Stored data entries

· · · · · · ·

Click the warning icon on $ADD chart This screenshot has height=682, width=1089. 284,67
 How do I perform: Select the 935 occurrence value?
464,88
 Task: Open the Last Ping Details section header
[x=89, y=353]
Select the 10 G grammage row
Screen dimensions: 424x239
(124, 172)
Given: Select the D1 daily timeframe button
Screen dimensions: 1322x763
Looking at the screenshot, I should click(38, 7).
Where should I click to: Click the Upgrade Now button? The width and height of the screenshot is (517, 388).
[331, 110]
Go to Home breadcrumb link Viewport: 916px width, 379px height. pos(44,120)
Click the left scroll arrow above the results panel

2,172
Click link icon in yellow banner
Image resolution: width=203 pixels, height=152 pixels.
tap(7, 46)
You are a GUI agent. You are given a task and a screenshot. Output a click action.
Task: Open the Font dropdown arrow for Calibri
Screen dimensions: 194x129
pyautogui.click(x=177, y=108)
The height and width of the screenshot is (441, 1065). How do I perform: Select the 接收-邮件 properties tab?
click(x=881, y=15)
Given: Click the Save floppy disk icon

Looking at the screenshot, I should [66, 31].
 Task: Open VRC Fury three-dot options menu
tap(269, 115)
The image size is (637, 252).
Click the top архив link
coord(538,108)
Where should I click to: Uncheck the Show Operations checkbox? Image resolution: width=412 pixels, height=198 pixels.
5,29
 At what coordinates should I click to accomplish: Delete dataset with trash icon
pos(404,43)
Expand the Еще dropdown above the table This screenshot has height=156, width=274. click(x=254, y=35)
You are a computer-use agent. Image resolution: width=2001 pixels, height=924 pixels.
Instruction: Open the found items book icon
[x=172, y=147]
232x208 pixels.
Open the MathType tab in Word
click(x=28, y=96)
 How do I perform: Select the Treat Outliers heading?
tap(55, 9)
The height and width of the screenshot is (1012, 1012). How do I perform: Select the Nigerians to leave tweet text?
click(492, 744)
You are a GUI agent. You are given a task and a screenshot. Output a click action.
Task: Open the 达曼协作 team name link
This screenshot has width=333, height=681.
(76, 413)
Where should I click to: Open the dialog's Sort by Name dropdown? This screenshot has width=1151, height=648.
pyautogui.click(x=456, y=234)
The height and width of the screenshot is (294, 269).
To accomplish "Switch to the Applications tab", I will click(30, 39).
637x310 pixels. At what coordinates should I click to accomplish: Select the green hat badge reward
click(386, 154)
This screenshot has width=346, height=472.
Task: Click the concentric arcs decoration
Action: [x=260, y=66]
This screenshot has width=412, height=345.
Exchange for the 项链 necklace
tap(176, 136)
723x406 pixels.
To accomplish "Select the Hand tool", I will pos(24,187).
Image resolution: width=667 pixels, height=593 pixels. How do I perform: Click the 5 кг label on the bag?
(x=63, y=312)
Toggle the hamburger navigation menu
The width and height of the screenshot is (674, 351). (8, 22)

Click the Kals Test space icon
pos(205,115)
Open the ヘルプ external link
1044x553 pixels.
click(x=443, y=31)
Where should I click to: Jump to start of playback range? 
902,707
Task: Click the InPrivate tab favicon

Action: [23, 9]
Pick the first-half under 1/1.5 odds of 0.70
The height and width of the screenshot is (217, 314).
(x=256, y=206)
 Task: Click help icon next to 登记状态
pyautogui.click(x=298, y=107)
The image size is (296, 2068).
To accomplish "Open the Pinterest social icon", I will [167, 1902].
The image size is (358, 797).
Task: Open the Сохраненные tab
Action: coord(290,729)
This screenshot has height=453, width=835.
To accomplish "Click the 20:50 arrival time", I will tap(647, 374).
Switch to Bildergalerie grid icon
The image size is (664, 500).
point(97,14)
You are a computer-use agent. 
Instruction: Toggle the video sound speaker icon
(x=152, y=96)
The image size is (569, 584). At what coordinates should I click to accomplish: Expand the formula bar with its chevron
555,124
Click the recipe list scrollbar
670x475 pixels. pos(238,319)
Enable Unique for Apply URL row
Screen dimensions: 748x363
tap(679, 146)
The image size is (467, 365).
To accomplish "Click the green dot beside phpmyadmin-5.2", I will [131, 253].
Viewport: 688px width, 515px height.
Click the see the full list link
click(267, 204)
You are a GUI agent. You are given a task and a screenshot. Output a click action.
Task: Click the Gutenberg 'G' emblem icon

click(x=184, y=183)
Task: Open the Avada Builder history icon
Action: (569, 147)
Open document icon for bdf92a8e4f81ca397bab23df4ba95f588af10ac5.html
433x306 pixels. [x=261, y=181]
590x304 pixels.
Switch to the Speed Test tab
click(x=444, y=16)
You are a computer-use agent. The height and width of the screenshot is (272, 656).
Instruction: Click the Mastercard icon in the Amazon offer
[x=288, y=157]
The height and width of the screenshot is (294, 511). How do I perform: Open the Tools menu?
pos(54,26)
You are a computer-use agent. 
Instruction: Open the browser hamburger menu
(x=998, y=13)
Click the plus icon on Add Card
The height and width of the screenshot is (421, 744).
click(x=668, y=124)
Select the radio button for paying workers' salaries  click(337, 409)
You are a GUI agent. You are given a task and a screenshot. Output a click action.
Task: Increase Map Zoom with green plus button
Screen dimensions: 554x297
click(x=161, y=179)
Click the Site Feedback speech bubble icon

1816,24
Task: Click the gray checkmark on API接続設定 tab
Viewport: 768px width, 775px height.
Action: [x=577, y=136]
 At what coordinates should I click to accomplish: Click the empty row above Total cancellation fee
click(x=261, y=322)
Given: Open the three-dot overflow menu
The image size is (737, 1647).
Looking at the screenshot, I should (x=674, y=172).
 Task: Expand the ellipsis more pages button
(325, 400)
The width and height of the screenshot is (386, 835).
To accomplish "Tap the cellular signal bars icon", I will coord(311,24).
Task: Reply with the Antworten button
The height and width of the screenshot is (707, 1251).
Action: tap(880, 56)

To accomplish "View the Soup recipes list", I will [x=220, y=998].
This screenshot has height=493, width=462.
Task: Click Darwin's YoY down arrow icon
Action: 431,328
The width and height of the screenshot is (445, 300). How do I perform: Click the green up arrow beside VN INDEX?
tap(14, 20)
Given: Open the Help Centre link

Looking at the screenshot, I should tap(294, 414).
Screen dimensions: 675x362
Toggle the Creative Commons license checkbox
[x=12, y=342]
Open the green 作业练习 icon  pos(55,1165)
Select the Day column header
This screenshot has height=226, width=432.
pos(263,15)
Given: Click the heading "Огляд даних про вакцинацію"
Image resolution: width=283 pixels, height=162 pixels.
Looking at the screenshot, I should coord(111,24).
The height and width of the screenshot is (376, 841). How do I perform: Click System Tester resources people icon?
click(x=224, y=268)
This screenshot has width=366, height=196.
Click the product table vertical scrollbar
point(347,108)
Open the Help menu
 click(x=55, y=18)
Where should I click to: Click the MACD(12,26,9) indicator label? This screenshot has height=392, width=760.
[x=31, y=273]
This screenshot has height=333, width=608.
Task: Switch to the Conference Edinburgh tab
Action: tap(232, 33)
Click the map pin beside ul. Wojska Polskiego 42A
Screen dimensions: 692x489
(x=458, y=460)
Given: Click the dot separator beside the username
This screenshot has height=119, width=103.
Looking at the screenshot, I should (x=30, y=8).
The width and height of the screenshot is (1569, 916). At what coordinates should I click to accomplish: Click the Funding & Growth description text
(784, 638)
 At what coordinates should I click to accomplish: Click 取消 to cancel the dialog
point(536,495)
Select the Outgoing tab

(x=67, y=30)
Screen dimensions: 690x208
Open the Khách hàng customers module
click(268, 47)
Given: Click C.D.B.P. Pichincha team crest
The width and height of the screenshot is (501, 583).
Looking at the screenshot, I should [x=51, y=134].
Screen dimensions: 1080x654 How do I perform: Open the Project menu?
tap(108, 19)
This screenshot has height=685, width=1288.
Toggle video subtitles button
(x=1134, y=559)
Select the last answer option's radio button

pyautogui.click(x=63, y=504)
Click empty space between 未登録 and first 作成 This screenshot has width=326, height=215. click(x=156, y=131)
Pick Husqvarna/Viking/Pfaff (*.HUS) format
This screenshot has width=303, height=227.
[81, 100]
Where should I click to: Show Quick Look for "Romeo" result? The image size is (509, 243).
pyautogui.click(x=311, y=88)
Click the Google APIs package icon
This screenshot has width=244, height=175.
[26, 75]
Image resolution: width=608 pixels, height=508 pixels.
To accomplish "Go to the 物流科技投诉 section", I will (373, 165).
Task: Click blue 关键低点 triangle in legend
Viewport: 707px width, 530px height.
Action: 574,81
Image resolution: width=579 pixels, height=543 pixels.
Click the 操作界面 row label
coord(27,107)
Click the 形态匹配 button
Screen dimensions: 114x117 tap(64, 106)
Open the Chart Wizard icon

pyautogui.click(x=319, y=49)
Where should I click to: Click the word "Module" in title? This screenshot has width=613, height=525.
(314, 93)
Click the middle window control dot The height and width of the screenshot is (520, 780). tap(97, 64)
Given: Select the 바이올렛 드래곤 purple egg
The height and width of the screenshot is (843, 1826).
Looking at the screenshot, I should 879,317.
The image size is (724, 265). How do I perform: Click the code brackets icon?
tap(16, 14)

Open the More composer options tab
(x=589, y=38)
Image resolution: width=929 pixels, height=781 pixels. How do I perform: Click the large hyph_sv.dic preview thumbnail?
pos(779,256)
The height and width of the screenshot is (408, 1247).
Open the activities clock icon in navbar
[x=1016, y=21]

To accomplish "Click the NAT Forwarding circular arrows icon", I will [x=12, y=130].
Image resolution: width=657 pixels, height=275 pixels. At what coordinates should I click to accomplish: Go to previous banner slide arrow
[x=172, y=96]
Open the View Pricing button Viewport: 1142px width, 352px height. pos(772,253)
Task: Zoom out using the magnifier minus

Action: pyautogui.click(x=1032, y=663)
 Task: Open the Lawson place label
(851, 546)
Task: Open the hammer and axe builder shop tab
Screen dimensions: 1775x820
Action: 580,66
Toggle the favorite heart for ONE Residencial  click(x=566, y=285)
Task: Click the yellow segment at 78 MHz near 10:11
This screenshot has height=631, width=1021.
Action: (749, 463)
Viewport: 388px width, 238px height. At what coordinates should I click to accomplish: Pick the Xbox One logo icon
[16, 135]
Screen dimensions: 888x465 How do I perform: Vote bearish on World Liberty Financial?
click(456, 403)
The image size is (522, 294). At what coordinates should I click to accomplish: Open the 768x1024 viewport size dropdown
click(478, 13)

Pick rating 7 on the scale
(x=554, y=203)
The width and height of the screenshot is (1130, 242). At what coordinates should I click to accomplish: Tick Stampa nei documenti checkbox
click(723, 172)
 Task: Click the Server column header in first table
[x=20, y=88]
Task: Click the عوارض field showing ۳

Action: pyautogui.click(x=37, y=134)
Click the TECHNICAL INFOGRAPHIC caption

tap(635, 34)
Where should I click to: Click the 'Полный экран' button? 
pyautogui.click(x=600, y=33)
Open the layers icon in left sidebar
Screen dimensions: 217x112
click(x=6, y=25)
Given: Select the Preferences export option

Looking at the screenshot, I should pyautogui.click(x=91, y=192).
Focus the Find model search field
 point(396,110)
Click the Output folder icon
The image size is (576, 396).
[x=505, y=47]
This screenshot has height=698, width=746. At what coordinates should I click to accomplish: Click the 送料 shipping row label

· · · · · · ·

→ What to do
Copy the records above exactly, beginning at the line that contains "Viewport: 688px width, 515px height." and stopping after the line that contains "You are a computer-use agent. The".

→ Answer below
Viewport: 688px width, 515px height.
Click the see the full list link
click(267, 204)
You are a GUI agent. You are given a task and a screenshot. Output a click action.
Task: Click the Gutenberg 'G' emblem icon

click(x=184, y=183)
Task: Open the Avada Builder history icon
Action: (569, 147)
Open document icon for bdf92a8e4f81ca397bab23df4ba95f588af10ac5.html
433x306 pixels. [x=261, y=181]
590x304 pixels.
Switch to the Speed Test tab
click(x=444, y=16)
You are a computer-use agent. The height and width of the screenshot is (272, 656).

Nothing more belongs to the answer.